Vaccine Incentives

Sgt. Sebastian Rothwyn

Eligible members of the public, 18 and over, can register for a vaccine appointment through the Department of Health website: https://www1.nyc.gov/site/doh/covid/covid-19-vaccines.page. (U.S. Army National Guard photo by Sgt. Sebastian Rothwyn)

In Alabama, those who chose to be vaccinated are offered the opportunity to drive their car or truck on the 2.66-mile Talladega Superspeedway track.  In West Virginia getting a vaccine makes you eligible to enter a drawing that includes prizes of scholarships to custom hunting shotguns.  Almost everywhere vaccinated individuals can be entered into countless other raffles and lotteries, the price being getting vaccinated.

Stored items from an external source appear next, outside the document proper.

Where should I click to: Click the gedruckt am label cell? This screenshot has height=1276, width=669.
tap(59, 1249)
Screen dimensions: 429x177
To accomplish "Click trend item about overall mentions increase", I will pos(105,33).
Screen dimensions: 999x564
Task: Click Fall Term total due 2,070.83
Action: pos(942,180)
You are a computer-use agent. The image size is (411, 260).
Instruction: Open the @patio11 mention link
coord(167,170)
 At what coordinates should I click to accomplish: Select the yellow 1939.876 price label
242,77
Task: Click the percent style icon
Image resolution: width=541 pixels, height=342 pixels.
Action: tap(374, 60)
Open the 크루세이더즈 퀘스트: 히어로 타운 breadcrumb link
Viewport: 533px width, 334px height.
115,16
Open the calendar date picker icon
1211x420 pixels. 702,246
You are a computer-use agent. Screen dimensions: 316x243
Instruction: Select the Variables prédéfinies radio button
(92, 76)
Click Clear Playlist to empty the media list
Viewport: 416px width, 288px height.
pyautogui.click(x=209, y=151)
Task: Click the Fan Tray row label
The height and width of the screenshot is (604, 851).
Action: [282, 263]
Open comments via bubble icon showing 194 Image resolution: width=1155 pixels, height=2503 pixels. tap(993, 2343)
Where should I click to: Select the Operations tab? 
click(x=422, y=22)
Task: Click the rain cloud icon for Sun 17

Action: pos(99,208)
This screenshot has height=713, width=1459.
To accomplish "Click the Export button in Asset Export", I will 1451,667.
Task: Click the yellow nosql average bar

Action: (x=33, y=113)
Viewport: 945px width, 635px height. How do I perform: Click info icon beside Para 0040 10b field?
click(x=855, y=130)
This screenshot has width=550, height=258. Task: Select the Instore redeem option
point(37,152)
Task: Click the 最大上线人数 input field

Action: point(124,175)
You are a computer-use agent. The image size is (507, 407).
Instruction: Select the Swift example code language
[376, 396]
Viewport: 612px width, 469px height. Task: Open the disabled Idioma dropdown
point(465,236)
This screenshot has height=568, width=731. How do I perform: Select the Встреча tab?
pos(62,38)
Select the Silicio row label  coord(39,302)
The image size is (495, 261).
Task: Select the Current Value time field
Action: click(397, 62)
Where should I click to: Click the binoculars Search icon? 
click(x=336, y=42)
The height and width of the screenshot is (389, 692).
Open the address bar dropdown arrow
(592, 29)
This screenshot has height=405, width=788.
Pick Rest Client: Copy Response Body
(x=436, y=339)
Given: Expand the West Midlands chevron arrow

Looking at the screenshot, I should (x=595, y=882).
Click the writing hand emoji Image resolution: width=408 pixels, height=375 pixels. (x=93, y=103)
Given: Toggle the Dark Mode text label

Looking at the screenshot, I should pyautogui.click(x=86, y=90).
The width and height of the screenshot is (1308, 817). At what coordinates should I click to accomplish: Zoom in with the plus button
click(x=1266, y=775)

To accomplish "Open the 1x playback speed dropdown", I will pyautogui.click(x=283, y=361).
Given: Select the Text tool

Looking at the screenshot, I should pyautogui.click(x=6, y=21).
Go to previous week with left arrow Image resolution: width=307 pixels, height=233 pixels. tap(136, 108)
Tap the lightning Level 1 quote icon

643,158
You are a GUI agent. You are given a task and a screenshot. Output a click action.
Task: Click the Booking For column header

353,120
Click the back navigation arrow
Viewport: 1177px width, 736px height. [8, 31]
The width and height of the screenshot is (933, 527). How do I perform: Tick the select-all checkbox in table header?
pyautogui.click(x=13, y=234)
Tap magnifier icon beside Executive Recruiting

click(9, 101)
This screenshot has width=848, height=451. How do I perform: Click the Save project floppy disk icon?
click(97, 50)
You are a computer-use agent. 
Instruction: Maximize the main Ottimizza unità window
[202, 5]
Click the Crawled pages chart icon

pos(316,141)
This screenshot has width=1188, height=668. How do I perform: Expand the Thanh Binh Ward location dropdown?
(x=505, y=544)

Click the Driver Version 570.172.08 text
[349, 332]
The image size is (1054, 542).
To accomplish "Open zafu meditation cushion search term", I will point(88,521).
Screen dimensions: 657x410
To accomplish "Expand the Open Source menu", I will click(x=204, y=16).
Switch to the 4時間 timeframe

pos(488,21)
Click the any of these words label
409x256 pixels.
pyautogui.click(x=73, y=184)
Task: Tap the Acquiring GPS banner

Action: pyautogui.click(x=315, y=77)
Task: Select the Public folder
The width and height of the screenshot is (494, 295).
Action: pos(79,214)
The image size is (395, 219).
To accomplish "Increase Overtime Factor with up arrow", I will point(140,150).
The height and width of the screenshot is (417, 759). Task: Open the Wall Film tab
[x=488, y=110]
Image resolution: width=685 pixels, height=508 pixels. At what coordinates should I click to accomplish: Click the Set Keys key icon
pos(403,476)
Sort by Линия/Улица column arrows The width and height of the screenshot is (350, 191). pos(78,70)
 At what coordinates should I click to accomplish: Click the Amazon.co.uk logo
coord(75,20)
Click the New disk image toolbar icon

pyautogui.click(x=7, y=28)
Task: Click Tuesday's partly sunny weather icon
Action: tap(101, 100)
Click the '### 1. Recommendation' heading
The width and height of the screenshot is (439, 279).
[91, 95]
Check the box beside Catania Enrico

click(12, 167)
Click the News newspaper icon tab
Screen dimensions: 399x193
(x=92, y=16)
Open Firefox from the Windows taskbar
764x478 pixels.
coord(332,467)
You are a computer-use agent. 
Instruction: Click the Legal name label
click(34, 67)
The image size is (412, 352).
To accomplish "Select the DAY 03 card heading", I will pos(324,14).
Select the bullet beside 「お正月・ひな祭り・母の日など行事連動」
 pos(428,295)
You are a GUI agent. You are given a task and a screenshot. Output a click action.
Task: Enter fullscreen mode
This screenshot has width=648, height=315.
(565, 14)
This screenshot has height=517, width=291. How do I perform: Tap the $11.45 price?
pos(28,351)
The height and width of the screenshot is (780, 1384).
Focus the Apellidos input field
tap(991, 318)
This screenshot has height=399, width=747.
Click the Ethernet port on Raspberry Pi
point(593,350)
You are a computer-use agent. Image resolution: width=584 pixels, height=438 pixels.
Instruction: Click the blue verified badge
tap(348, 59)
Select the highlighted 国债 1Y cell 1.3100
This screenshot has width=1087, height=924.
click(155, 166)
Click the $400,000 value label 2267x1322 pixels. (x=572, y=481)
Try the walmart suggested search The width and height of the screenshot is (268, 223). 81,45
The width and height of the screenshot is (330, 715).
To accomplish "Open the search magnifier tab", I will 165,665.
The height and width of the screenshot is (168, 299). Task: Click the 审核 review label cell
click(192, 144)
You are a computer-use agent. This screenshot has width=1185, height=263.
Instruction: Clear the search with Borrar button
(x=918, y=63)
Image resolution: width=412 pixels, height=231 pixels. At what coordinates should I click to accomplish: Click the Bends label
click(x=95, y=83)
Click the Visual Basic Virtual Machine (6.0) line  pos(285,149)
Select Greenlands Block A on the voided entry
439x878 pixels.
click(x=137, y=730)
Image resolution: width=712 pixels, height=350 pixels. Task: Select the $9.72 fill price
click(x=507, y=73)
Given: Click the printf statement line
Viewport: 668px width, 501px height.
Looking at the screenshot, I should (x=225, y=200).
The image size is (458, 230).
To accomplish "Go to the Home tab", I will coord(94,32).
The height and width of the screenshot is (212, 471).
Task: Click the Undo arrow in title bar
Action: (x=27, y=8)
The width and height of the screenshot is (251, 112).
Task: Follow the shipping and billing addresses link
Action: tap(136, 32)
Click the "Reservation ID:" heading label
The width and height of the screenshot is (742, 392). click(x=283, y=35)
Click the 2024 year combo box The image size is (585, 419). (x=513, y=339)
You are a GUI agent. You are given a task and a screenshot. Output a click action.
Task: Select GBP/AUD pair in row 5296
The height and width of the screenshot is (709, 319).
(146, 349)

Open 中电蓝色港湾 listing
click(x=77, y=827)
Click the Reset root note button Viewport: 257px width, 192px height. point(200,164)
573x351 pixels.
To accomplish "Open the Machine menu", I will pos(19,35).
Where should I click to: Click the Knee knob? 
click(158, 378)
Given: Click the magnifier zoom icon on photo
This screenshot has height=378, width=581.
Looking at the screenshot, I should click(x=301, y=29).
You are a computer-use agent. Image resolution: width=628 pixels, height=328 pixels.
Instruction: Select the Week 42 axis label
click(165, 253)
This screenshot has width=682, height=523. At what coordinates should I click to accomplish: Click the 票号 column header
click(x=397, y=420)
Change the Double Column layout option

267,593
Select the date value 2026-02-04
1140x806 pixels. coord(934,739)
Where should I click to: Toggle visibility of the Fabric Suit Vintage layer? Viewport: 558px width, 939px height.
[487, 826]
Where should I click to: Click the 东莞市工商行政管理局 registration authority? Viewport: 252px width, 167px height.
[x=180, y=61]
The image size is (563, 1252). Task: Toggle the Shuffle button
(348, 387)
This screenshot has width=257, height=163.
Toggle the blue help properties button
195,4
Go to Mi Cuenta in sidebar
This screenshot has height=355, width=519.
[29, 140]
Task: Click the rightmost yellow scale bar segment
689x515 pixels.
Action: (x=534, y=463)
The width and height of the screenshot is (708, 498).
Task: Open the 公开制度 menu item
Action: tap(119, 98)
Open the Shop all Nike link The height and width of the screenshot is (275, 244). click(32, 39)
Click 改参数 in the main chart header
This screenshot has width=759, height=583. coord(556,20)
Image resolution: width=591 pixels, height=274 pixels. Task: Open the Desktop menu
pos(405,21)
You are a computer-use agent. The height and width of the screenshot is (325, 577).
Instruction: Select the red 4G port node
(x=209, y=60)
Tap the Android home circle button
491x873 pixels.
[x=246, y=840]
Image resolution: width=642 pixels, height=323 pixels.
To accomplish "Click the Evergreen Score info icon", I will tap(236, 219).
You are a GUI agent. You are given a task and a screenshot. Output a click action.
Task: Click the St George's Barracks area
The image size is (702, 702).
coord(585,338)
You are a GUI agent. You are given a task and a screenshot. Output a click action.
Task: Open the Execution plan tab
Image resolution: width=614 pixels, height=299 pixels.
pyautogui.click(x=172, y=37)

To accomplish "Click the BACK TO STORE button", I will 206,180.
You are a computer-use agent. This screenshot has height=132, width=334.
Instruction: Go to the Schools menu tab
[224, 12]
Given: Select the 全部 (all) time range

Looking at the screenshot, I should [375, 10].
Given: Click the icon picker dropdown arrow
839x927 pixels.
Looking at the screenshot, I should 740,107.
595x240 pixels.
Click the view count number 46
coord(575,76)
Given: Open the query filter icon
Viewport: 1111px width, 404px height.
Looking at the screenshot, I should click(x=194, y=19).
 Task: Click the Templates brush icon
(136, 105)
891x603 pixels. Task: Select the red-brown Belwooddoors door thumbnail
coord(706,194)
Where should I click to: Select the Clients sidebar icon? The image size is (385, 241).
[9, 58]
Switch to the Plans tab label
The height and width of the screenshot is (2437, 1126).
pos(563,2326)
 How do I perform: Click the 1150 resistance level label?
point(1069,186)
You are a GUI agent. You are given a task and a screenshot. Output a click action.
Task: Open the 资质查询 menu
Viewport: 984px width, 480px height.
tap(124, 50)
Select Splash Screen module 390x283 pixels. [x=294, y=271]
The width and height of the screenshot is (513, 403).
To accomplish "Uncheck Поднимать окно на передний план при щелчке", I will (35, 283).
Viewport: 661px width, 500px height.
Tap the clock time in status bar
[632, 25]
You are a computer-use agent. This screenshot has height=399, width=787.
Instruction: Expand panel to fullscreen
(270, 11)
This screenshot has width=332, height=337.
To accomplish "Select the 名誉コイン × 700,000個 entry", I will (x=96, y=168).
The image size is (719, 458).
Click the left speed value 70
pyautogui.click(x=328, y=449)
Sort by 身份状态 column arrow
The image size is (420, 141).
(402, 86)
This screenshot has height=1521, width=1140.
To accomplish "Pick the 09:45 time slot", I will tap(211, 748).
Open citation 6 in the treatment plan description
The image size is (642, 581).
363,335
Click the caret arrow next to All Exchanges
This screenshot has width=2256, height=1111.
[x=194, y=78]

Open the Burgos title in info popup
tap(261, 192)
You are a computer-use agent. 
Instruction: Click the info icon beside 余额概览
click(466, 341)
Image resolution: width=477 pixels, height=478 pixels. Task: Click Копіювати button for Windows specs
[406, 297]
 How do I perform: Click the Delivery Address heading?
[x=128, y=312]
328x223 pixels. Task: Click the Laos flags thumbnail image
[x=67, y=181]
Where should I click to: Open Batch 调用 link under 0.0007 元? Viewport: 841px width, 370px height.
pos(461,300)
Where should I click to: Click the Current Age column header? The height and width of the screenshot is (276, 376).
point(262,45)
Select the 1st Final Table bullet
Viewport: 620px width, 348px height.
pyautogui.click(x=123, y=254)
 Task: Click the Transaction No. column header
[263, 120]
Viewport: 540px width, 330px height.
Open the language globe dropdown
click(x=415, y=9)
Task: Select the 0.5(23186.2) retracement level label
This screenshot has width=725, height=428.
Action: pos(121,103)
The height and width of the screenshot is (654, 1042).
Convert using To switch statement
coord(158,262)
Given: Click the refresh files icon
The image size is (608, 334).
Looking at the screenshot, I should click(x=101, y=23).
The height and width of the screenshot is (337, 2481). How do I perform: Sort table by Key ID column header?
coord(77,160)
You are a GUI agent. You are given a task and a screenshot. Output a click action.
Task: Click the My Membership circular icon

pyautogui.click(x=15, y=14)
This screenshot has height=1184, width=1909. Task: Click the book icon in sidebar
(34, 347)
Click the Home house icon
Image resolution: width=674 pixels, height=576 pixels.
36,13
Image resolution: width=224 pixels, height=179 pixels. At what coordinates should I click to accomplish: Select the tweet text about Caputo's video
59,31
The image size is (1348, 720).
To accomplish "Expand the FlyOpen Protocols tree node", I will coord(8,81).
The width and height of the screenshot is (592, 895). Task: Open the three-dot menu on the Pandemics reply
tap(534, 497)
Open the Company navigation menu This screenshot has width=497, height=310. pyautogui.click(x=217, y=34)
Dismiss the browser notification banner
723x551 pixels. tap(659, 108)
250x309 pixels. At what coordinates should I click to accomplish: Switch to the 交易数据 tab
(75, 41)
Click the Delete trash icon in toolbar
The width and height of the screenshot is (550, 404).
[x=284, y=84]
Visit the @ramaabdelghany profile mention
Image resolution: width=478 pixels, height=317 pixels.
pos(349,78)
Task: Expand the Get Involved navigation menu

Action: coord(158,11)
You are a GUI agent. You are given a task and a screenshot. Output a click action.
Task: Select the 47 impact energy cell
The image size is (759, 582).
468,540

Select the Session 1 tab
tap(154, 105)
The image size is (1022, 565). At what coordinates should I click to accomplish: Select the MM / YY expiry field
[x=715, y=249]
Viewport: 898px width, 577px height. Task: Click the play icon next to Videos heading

“Well, unfortunately, if you look at all of Missouri, we’re not really there. And we’re not making a lot of rapid progress. So it depends on pockets.” said Dr. Caroline Day, Chief Medical Officer at Family Care Health Centers (FCHC) in STL.

To understand vaccine incentives we need to examine the different “pockets” or demographics of people that haven’t been vaccinated.  These groups of people range from those morally and rigidly opposed to getting vaccinated to those on the fence but need convincing.  Most complicated among these populations are people that face a financial disincentive to get vaccinated.  Because for some, taking time off work to get vaccinated or to recover from vaccine side effects costs them the income they need to get by.

“For some of our patients, just getting the vaccine involves a financial disincentive. So if an incentive neutralizes those barriers, then perhaps some of those patients may be more likely to get the vaccine,” said Dr. Heidi Miller, Medical Director of the St. Louis Regional Health Commission.

But for patients that are vehemently opposed to the vaccine an incentive such as a $100 gift card or a ticket to a sports game won’t make them budge.

Of course, these incentives serve a good cause.  Protecting disadvantaged populations from financial burdens and supporting the vaccination of the general population, but ethical concerns have been put forward against vaccine incentives.  When people are offered money to do something they don’t want to do, they feel coreresed.  So the population of people already skeptical about the vaccine may become even more fearful.  Additionally, offering these benefits could destroy public willingness to become vaccinated without a reward.  As well as corrupting the moral significance that people should be vaccinated to protect public health.

In the effort to engage patients to get vaccinated Dr. Miller shares her experience with mandates affecting patients opposed to the vaccine, “Some patients have vehemently declined the vaccine, but when I see them three months later and ask about the vaccine, they tell me they got it. In curiosity, I ask, ‘What made you decide to get it?’ And the answer in almost every one of those situations is, ‘My employer made me get it.’ ”.

But this turnover isn’t always the case, “When I hear individual narratives about people who are so opposed to the vaccine that they lose their job over it, I wonder if there’s something we could be doing better for them.” said Dr. Miller.

“So we just need to continue to do the education, have forums where people can speak up. Because I think in the long run, that’s what’s going to eventually help people get to a place of comfort,” said Dr. Day.